Institution-Specific Use Case Identification
  • Identified ten institution-specific use cases, including theatre utilisation, surgeon scheduling, and staffing prediction, where the client’s own historical data was the primary performance driver.
  • Confirmed through consulting analysis that each of the ten institution-specific use cases depended on the granularity of the client’s own historical scheduling.
Data Science Capacity Allocation & Sequencing
  • Delivered a capacity allocation recommendation concentrating the data science team on the ten institution-specific use cases in priority order.
  • Sequenced the institution-specific in-house builds to begin with theatre utilisation and surgeon scheduling.
Vendor Evaluation Standard & Governance Framework
  • Delivered a vendor evaluation standard for the commoditised use cases, defining the specific clinical validation evidence, integration pathway.

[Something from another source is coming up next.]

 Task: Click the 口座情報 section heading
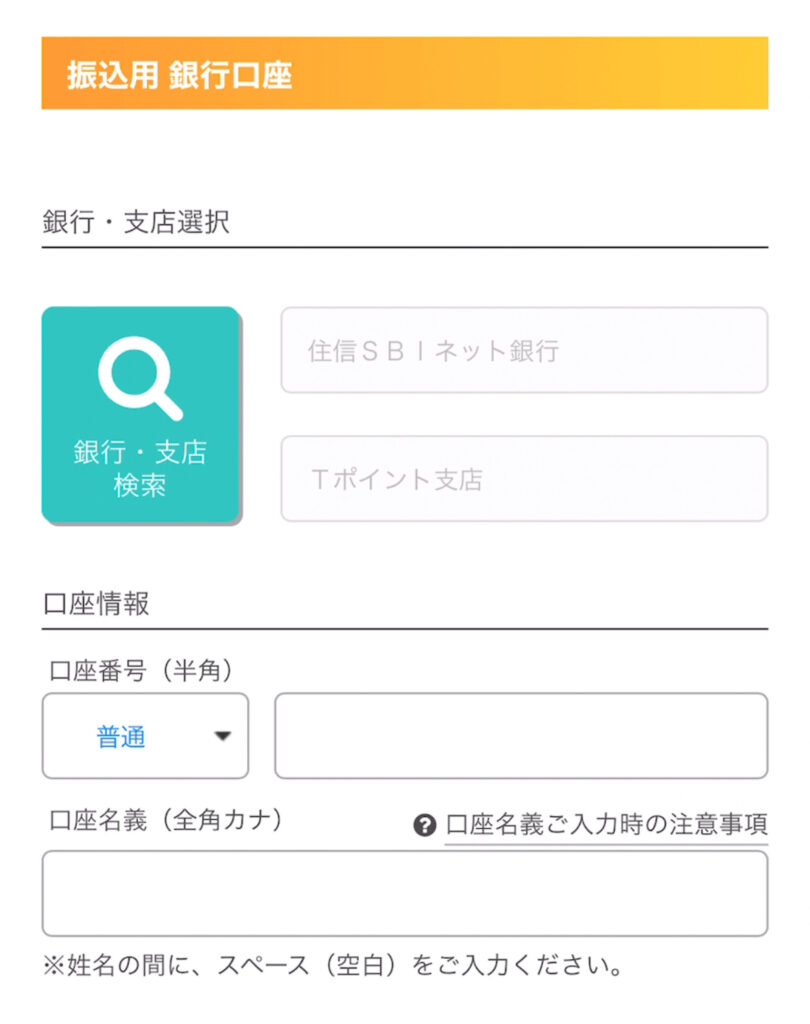[96, 604]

The engagement gave the analytics director a resource allocation strategy built on a principled distinction between use cases the team should own and those where the vendor market had already done the hard work, rather than a queue managed by the volume and seniority of internal requests.

Impact

  • Bespoke research identified two distinct clusters across the use case landscape, commoditised and institution-specific, with different build-versus-buy implications.
  • Twelve of the twenty-two backlog use cases were confirmed as commoditised, with vendor solutions offering comparable or superior performance to an in-house build.
  • Ten use cases were confirmed as institution-specific, where vendor solutions were unlikely to achieve the clinical adoption the client required.
  • Data science capacity was concentrated on the ten institution-specific use cases in priority sequence.
  • Theatre utilisation and surgeon scheduling were prioritised first, addressing the longest-standing clinical leadership requests.
  • A structured vendor evaluation was initiated for the twelve commoditised use cases against a defined performance standard.
  • Readmission risk scoring and discharge planning optimisation were sourced from vendor solutions, freeing data science capacity for institution-specific builds.
  • The analytics director presented a coherent, principled resource allocation to clinical, operational, and financial leadership.

Client Outcome

Resource Allocation

Data science capacity was concentrated on institution-specific use cases, freeing bandwidth previously consumed by commoditised applications vendor solutions could address.

Clinical Prioritisation

Theatre utilisation and surgeon scheduling were delivered first, addressing the clinical leadership requests with the longest wait and generating internal advocacy for the broader programme.

Vendor Sourcing

Readmission risk scoring and discharge planning were sourced from validated vendor solutions, delivering faster time-to-value on commoditised use cases.

Backlog Clarity

A principled framework replaced a queue managed by request volume and requester seniority, giving the analytics team a defensible basis for sequencing decisions.

Vendor Standard Defined

A performance benchmark and clinical validation standard gave the evaluation team an objective basis for vendor selection on commoditised use cases.

Leadership Alignment

Clinical, operational, and financial leadership aligned around a shared resource allocation strategy rather than continuing to compete for analytics team bandwidth.

Team Focus

The data science team gained clarity about which use cases the organisation expected them to own and which were appropriate for vendor sourcing.

Capacity Protection

In-house build capacity was protected for the use cases where institutional specificity produced genuine performance advantage over the vendor market.

Market Positioning

The hospital network was repositioned as an analytics organisation that builds where it has a data advantage and buys where the vendor market has already solved the problem.